[Item position entries]
Begin

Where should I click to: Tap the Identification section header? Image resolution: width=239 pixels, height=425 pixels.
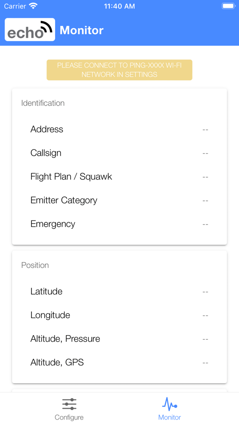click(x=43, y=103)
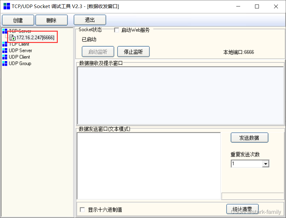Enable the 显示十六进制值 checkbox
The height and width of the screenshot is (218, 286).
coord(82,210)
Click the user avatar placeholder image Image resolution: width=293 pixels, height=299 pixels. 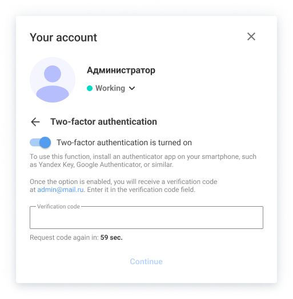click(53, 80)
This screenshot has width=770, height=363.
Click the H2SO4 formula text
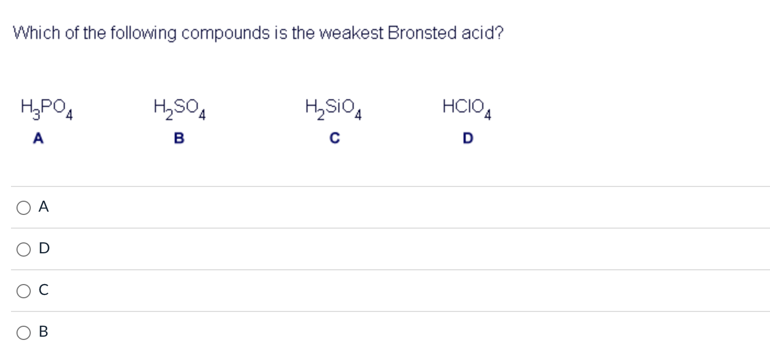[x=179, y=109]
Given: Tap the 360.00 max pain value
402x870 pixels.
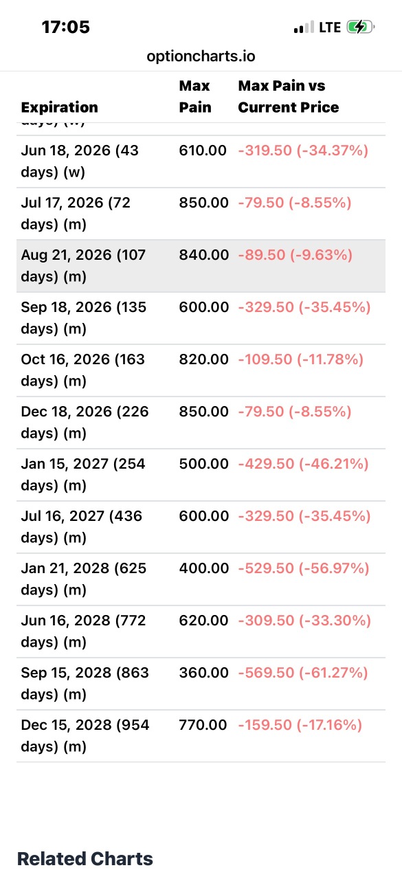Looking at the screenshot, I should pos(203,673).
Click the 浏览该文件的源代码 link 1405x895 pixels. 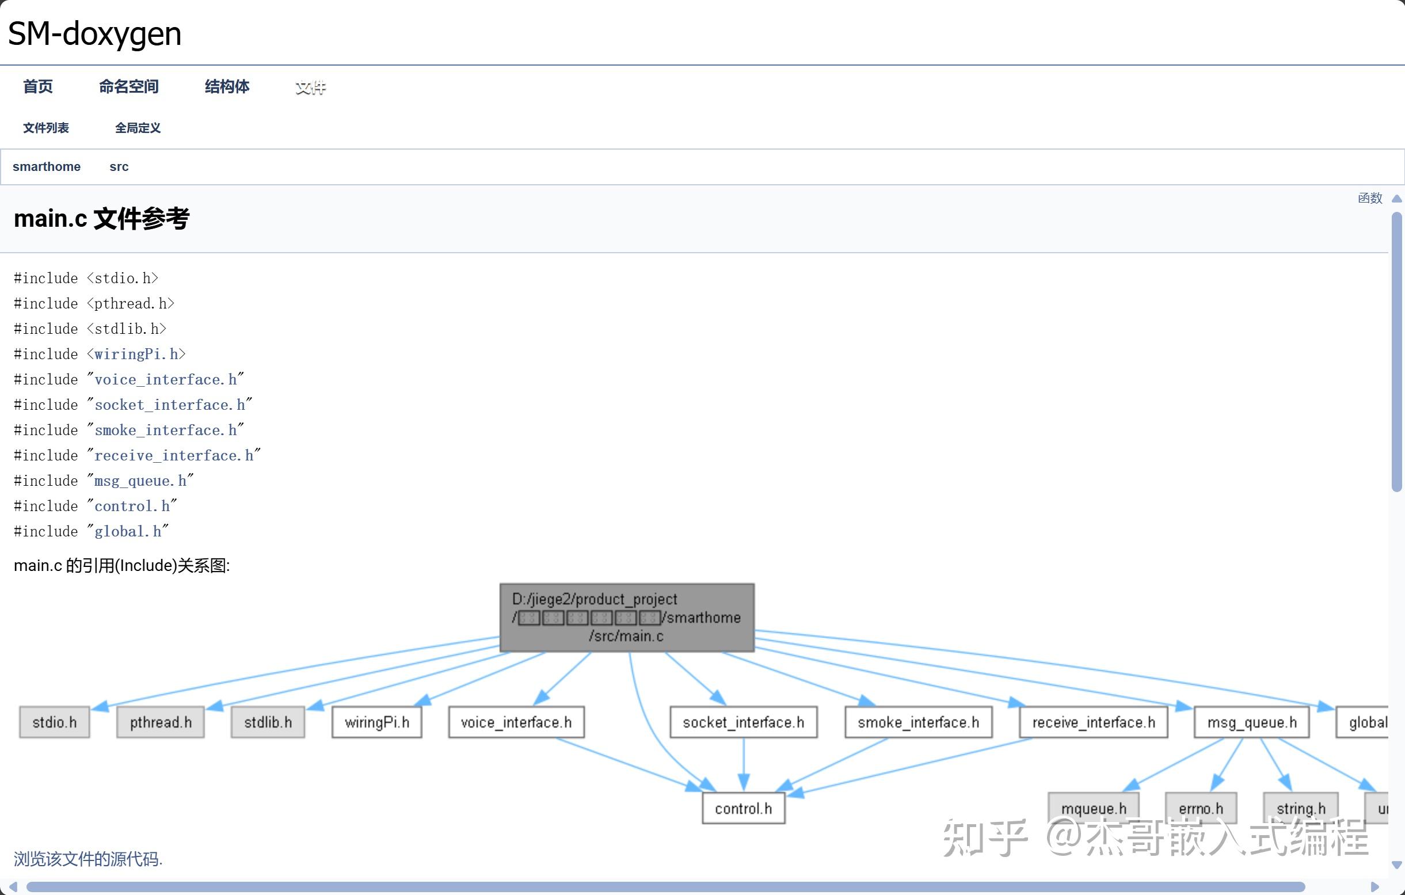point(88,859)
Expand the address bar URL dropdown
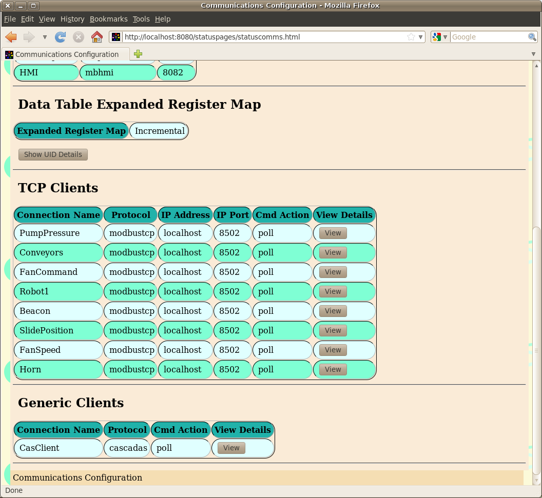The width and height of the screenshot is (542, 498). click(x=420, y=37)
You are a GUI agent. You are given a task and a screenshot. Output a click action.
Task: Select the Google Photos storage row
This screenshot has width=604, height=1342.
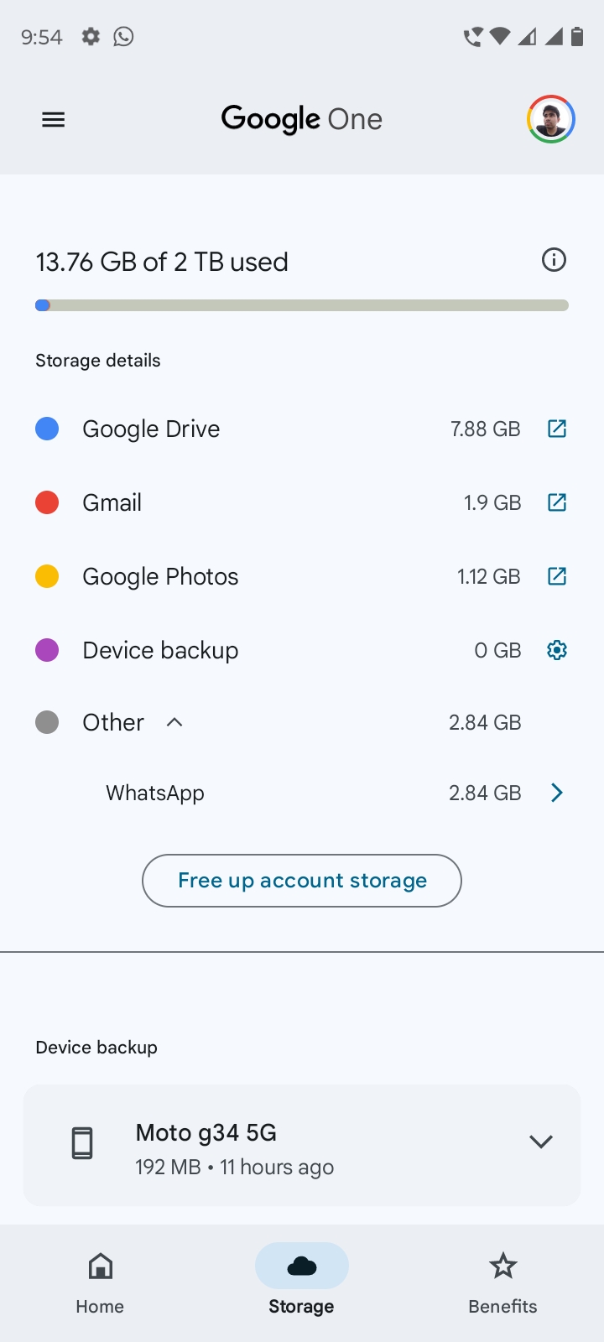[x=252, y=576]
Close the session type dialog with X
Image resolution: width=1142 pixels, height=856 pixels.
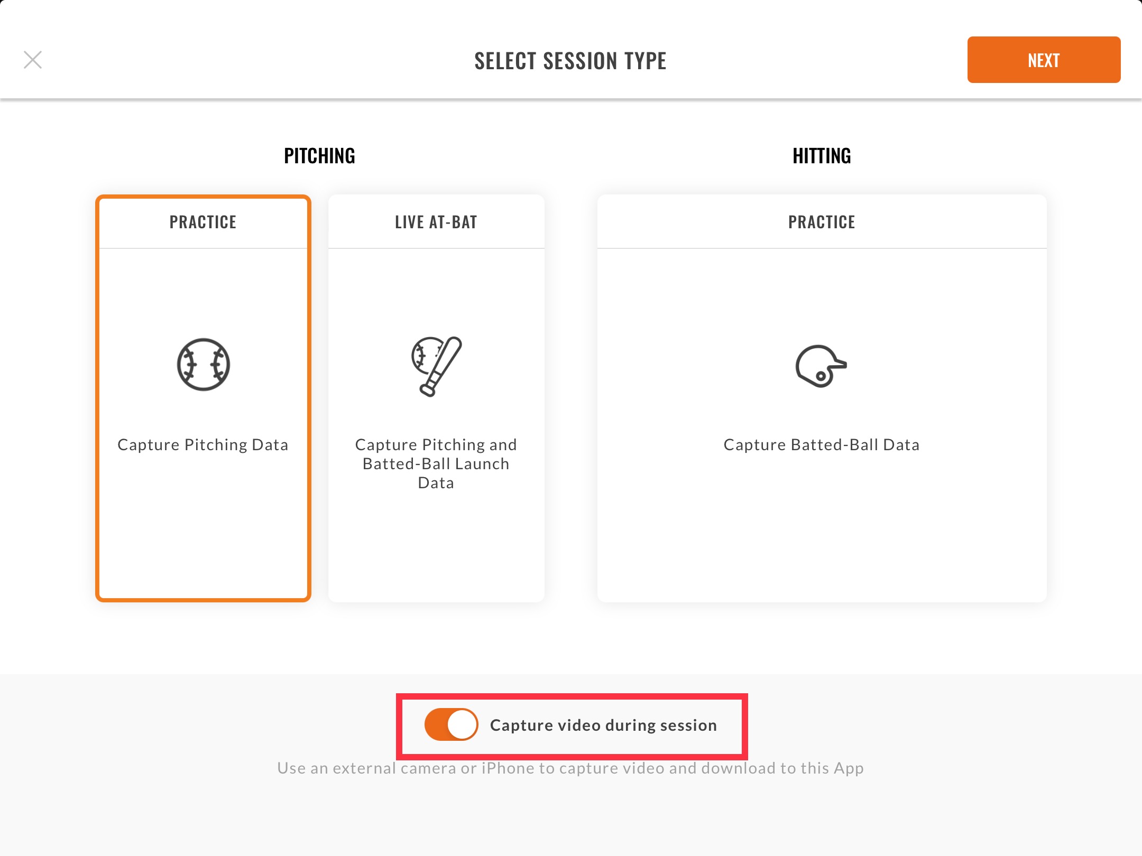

End

** What to produce **
Please copy the items from the line containing "Expand the address bar URL dropdown" through the end of the items, both included, word for word. Leave out the pictures.

** Result **
Expand the address bar URL dropdown
The width and height of the screenshot is (542, 498). click(x=420, y=37)
You are a GUI agent. You are given a task and a screenshot. Output a click action.
Task: Select the Google Photos storage row
This screenshot has width=604, height=1342.
[x=252, y=576]
Close the session type dialog with X
Image resolution: width=1142 pixels, height=856 pixels.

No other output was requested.